In the records below, find the line holding "This screenshot has height=1300, width=600." and the line holding "Task: Like Павел". Set down both, with every line between them, exactly.

Stored records
==================================================

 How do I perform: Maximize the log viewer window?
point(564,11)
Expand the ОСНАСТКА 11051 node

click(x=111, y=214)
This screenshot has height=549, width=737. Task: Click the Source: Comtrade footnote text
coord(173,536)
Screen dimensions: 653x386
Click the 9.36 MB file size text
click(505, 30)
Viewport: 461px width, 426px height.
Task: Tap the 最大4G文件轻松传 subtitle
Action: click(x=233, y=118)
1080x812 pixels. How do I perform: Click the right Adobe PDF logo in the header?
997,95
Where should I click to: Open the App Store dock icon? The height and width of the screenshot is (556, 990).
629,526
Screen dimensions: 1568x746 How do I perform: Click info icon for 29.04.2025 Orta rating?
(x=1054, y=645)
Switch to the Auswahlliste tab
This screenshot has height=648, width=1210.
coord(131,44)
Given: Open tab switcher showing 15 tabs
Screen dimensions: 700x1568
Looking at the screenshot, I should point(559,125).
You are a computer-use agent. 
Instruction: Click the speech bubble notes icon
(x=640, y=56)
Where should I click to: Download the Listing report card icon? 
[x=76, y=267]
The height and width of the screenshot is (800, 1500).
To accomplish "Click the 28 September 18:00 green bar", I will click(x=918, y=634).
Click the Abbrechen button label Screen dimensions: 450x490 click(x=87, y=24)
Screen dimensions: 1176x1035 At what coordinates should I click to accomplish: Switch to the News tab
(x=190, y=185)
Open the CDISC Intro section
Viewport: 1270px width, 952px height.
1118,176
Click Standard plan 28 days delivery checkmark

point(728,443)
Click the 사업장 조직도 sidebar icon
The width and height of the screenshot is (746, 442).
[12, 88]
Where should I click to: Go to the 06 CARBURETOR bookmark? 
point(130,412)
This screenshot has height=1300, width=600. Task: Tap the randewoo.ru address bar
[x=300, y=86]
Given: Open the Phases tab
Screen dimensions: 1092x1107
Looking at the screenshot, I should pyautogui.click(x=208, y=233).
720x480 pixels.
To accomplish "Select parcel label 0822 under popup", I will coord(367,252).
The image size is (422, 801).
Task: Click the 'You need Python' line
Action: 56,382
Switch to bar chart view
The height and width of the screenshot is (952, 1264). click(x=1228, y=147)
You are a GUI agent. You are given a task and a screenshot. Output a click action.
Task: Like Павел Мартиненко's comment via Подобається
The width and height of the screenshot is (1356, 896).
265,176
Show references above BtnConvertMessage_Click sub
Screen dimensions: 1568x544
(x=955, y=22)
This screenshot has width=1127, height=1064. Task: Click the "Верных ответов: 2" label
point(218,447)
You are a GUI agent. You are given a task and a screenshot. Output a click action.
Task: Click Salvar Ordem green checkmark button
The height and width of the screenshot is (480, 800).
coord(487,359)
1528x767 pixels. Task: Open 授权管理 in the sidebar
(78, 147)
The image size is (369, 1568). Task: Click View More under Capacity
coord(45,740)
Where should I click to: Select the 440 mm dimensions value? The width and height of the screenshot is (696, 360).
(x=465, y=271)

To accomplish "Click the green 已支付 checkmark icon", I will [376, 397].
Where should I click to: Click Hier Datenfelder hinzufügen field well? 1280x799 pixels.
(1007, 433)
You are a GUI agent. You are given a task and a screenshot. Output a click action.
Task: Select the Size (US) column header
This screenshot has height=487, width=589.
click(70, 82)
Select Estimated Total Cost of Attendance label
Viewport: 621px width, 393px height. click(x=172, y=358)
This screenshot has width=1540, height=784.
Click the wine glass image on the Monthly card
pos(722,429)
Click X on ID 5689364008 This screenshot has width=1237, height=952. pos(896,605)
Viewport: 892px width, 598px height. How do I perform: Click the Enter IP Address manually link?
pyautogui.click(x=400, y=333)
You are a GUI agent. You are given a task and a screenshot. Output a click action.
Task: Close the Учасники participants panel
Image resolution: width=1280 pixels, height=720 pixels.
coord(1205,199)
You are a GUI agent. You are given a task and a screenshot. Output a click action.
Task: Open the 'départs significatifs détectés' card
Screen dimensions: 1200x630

==================================================

§ Answer section
This screenshot has height=1300, width=600. Task: Tap the randewoo.ru address bar
[x=300, y=86]
Given: Open the Phases tab
Screen dimensions: 1092x1107
Looking at the screenshot, I should pyautogui.click(x=208, y=233).
720x480 pixels.
To accomplish "Select parcel label 0822 under popup", I will coord(367,252).
The image size is (422, 801).
Task: Click the 'You need Python' line
Action: 56,382
Switch to bar chart view
The height and width of the screenshot is (952, 1264). click(x=1228, y=147)
You are a GUI agent. You are given a task and a screenshot. Output a click action.
Task: Like Павел Мартиненко's comment via Подобається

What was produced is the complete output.